Laboratoire de Synthèse et Biocatalyse Organique, Département de Chimie, Faculté des Sciences, Université Badji Mokhtar Annaba, Annaba, Algeria.
Laboratoire Bioinformatique, Centre de Recherche en Biotechnologie (CRBt), Constantine, Algeria.
Chem Biol Drug Des. 2020 Sep;96(3):961-972. doi: 10.1111/cbdd.13742.

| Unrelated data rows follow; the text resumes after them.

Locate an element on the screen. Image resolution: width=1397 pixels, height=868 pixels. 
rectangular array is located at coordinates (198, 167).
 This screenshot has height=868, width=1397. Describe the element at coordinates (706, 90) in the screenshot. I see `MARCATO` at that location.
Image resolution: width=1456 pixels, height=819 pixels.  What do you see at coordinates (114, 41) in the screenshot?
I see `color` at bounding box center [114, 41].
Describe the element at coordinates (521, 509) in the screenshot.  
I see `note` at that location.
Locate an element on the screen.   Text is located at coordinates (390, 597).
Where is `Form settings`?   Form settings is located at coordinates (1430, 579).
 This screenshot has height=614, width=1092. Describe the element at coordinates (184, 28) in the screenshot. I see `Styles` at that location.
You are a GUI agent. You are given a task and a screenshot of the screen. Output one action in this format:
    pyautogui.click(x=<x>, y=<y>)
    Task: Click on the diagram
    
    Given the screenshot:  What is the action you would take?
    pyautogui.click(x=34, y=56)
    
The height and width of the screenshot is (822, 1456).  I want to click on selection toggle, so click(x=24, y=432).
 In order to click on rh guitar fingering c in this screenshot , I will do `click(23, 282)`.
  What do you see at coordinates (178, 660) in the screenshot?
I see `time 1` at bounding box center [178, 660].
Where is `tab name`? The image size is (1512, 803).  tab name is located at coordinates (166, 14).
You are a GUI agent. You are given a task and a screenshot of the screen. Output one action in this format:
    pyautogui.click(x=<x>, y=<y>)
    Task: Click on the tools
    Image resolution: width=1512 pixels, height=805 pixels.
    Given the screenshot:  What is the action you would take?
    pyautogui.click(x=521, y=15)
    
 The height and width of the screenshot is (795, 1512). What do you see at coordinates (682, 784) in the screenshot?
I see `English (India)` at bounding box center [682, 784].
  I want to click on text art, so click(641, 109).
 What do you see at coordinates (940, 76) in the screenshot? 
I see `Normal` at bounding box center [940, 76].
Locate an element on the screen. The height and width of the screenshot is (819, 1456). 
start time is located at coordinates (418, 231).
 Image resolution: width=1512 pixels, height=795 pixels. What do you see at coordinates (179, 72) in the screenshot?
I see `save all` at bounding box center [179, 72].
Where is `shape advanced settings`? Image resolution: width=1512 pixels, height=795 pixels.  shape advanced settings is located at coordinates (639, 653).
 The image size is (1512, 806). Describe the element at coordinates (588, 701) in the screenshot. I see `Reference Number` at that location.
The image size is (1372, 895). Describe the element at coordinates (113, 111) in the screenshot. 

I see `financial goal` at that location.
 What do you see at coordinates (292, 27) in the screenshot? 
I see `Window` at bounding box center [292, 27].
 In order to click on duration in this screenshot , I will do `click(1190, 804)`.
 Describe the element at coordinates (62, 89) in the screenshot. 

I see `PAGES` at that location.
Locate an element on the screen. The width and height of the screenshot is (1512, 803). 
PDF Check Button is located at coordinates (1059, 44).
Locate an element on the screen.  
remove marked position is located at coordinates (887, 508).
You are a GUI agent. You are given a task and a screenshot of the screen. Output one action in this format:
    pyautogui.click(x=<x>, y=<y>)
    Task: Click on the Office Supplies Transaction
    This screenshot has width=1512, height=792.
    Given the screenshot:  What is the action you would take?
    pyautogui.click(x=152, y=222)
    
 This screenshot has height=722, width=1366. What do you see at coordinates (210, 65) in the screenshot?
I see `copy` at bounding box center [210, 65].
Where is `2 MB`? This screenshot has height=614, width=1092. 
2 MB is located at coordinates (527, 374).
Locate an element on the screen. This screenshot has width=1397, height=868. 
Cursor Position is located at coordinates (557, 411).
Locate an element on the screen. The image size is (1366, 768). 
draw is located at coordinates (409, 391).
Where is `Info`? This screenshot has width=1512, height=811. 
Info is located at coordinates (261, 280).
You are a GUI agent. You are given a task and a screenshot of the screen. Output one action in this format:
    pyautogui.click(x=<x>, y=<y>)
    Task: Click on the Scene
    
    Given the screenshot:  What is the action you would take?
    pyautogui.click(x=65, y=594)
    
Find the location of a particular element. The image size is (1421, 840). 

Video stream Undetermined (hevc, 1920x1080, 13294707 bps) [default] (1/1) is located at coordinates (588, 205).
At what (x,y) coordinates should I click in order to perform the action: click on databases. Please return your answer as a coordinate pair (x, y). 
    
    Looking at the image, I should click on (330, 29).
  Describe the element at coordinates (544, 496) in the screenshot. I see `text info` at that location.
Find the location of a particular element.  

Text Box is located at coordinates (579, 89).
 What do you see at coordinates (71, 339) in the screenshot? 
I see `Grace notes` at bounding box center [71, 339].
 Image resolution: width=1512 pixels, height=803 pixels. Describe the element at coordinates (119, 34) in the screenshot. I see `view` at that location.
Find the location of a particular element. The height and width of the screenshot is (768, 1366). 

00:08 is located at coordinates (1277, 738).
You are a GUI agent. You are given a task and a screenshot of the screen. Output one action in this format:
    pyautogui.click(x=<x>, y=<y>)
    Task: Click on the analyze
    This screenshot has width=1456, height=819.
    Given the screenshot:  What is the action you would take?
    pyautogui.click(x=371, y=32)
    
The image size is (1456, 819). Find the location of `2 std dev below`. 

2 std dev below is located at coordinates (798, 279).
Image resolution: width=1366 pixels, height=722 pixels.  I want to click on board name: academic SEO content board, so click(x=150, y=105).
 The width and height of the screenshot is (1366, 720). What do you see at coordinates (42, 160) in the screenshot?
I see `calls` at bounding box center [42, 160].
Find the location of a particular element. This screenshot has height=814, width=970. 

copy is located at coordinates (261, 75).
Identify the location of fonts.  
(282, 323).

Over the past decade, rapid development in biological and chemical technologies such as high-throughput screening, parallel synthesis, has been significantly increased the amount of data, which requires the creation and the integration of new analytical methods, especially deep learning models. Recently, there is an increasing interest in deep learning utilization in computer-aided drug discovery due to its exceptional successful application in many fields. The present work proposed a natural language processing approach, based on embedding deep neural networks. Our method aims to transform the Simplified Molecular Input Line Entry System format into word embedding vectors to represent the semantics of compounds. These vectors are fed into supervised machine learning algorithms such as convolutional long short-term memory neural network, support vector machine, and random forest to build up quantitative structure-activity relationship models on toxicity data sets. The obtained results on toxicity data to the ciliate Tetrahymena pyriformis (IGC ), and acute toxicity rat data expressed as median lethal dose of treated rats (LD ) show that our approach can eventually be used to predict the activities of chemical compounds efficiently. All material used in this study is available online through the GitHub portal (https://github.com/BoukeliaAbdelbasset/NLPDeepQSAR.git).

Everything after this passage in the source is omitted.